Developing high performance, low temperature sintering and temperature stable K40 material in Co2O3/Nb2O5-modified Ba3Ti4Nb4O21 microwave dielectric ceramics for 5G-LTCC communication devices

Abstract

The comprehensive properties and sintering temperature of microwave dielectric ceramics are the key factors limiting their practical application. In this work, a novel strategy of complex (Co1/3Nb2/3)4+ ions substituted and adding glass (Li2O-B2O3- SiO2-CaO-Al2O3: LBSCA) was proposed to greatly enhance the microwave dielectric properties of Ba3Ti4-x(Co1/3Nb2/3)xNb4O21 (0 ≤ x ≤ 12 mol%, xCN-BTN) ceramics. A new ceramic of (Co1/3Nb2/3)4+ substitution improved hexagonal phase BTN was successfully fabricated and systematically investigated. As the increased of (Co1/3Nb2/3)4+ ions concentration, the Q×f was greatly increased because of higher packing fraction, and the reduction in the [Nb1/Ti1O6] octahedral distortion caused great changes of τf. Besides, the P-V-L theory revealed that the Ti/Nb ratio greatly contributed in permittivity εr, and the Nb-O bonds mainly affected dielectric loss, especially in Nb(1)-O2(1) bond.
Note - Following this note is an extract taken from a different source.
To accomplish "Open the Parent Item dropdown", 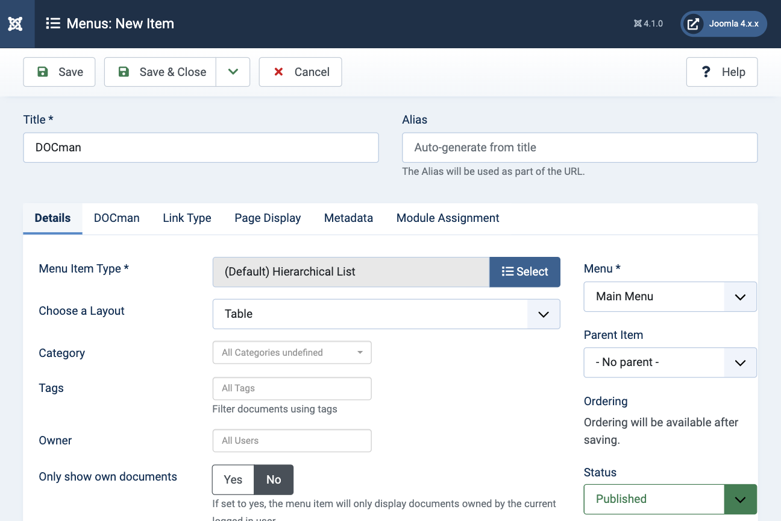I will pyautogui.click(x=670, y=362).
As a result, the superior microwave dielectric properties were obtained in 6CN-BTN ceramic sintered at 950 °C: εr∼40.99 ± 0.48, Q×f∼17,310 ± 565 GHz, and τf∼8.62 ± 4.34 ppm/°C. More encouragingly, 6CN-BTN showed good compatibility with silver, making it a promising K40 LTCC material for filter and dielectric resonators. This study presented a new strategy to improve the properties of BTN-based materials by complex ions substitution, which was expected to provide a general approach for the design of advanced microwave dielectric ceramics for other material systems.